==== Quoted passage ====
Although there is no one particular method to clip all MCA aneurysms, several general tenets apply. When possible, clips should be applied parallel to the branch vessels to avoid possible small remnants and to reestablish normal anatomic flow; in general, the simpler the clip construct, the better (Fig. 370-10). Care should be taken when applying a clip immediately adjacent to a wall or branch point because this may result in narrowing or kinking that may compromise flow. This may cause an aneurysm to tear at the base if calcification or atherosclerosis is present.
==== Supplied records ====
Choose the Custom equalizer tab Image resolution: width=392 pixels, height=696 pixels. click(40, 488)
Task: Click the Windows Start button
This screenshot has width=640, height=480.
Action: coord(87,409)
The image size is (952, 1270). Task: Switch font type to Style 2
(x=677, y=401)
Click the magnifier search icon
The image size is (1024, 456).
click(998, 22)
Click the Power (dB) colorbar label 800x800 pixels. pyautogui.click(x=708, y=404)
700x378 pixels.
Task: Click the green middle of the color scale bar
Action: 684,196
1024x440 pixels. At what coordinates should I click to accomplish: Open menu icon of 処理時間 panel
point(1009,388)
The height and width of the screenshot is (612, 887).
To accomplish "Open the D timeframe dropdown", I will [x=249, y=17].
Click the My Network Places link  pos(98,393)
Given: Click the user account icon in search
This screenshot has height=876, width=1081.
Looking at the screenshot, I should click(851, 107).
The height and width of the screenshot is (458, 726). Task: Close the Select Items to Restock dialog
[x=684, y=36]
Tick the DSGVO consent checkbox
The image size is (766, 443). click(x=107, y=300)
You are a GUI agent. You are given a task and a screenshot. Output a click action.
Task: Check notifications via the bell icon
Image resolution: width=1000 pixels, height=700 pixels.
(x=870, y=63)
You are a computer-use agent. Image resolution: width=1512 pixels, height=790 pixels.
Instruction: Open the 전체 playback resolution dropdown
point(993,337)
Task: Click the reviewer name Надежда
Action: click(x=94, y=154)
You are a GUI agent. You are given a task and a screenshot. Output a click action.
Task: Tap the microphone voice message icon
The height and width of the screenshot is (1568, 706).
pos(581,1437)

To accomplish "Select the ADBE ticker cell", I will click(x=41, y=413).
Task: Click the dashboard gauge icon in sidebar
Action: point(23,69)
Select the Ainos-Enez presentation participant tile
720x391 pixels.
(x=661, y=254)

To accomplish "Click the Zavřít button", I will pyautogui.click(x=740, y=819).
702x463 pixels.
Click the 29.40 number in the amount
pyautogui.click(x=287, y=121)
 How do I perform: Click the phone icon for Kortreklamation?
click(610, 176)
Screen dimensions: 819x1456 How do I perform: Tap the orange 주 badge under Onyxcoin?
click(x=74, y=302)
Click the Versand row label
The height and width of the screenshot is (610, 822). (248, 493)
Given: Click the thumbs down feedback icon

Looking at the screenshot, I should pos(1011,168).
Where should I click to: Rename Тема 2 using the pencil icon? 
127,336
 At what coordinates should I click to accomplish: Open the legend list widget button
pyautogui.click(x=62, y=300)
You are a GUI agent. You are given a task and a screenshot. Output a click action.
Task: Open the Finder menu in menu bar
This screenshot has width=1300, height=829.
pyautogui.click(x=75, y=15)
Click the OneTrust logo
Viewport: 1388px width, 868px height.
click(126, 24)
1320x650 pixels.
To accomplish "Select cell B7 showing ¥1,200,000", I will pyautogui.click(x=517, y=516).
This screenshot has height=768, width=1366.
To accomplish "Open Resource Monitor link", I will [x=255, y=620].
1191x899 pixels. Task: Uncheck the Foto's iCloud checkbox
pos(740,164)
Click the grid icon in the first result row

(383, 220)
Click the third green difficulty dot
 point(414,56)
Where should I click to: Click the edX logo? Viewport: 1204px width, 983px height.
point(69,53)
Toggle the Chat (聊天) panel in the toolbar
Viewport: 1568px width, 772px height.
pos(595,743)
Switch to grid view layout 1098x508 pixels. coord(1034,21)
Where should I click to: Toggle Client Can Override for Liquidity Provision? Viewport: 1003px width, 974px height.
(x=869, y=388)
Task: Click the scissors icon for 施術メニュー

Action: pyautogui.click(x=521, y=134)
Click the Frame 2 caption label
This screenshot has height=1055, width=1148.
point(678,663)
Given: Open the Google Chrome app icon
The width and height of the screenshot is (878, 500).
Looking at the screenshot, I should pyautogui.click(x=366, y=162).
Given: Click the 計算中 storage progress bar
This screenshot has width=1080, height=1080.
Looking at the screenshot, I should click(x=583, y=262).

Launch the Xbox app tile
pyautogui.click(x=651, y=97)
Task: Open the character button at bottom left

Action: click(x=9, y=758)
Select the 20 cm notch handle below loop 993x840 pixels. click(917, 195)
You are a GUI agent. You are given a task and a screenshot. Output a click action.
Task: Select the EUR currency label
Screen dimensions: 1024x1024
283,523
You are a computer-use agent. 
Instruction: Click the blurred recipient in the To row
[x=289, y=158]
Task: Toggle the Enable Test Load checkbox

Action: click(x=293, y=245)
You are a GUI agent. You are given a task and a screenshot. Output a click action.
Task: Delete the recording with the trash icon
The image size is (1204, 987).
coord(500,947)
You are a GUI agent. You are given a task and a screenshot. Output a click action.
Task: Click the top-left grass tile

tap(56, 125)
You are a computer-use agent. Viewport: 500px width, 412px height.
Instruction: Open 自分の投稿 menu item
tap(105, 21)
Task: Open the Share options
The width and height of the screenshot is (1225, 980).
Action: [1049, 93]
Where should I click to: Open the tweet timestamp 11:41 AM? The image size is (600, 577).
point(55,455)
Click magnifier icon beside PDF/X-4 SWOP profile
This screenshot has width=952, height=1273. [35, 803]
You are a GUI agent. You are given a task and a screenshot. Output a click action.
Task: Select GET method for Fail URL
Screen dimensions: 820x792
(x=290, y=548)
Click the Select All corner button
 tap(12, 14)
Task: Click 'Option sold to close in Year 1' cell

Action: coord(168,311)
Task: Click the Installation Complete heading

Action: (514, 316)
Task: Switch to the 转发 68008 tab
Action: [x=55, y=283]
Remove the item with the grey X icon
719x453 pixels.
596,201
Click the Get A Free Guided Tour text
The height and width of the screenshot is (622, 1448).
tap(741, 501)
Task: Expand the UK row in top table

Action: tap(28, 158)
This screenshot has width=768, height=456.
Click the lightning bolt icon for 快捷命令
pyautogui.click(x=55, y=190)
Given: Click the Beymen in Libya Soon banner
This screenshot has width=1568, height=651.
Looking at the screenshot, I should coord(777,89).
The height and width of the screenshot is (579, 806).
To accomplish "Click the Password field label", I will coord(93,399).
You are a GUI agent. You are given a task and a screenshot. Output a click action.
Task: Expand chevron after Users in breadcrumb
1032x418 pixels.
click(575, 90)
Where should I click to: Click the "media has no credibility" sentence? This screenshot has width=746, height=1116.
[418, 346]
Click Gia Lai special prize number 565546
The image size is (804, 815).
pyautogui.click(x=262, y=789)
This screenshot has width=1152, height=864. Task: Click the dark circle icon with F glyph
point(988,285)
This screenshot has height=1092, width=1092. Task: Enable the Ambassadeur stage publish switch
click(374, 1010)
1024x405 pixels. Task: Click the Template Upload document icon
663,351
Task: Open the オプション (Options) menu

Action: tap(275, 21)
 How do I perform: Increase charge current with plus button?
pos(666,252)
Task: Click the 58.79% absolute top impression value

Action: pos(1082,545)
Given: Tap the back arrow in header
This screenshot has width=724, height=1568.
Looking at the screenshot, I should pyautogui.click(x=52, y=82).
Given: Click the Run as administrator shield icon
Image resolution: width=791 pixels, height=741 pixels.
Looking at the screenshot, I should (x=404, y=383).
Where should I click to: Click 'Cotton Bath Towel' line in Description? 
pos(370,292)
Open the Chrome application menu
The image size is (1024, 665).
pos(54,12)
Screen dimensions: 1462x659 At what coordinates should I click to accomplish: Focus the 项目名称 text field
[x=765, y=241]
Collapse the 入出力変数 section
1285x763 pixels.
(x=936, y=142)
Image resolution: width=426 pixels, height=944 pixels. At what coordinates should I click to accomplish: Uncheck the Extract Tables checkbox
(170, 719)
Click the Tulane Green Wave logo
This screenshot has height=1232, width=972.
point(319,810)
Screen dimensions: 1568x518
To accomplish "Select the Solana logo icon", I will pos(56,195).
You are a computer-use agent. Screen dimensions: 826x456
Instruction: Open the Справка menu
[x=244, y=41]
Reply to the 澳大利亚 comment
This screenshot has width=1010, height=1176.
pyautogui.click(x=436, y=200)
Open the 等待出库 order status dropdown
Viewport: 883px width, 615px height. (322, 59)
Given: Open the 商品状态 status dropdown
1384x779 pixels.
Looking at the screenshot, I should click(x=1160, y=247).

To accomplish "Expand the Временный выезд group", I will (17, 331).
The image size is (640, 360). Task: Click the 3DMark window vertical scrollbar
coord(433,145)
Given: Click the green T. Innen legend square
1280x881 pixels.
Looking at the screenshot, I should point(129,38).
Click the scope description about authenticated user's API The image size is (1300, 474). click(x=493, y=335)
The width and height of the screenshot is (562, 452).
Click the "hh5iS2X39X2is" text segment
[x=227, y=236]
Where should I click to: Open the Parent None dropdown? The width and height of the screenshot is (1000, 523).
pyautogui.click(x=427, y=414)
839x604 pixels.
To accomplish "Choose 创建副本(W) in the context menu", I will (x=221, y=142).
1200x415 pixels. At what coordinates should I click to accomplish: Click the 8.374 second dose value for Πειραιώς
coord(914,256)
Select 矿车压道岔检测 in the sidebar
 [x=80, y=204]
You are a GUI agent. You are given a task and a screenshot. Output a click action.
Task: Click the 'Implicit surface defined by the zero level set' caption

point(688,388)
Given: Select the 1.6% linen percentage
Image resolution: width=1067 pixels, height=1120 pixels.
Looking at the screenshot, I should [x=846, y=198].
====
*Directions:*
1 - Answer these questions from the passage on clipping MCA aneurysms.
(a) When possible, how should clips be oriented relative to the branch vessels?
(b) What kind of clip construct does the passage generally favor?
(c) What conditions present at the base may cause an aneurysm to tear?
2 - Resume the passage on clipping MCA aneurysms, continuing from its last sentence.

*Outputs in order:*
1 -
(a) Parallel to the branch vessels.
(b) The simpler the clip construct, the better.
(c) Calcification or atherosclerosis.

2 -
Multilobed aneurysms often require more than one clip and often imaginative clip constructs. Proximal temporary clip occlusion may help in decreasing the turgor of the aneurysm and thus allow successful clip placement with less danger of intraoperative rupture. Large, multilobulated aneurysms often also have calcified or atheromatous walls (Fig. 370-11), making the closure of clips tricky. In these situations, the tandem-clipping technique may be helpful by applying a fenestrated clip through the distal neck and then completing the proximal neck occlusion with a nonfenestrated clip.43,58 Wide-necked or large and giant aneurysms often require that the clip be placed several millimeters above the neck so that when the clip is closed, the arterial wall is reconstructed without limiting flow through the vessel. Occasionally, in large ruptured MCA aneurysms, the dome may be clipped to provide some element of security for final dissection, allowing the surgeon to perform final dissection with some of the mass of the aneurysm obliterated by the temporary clip.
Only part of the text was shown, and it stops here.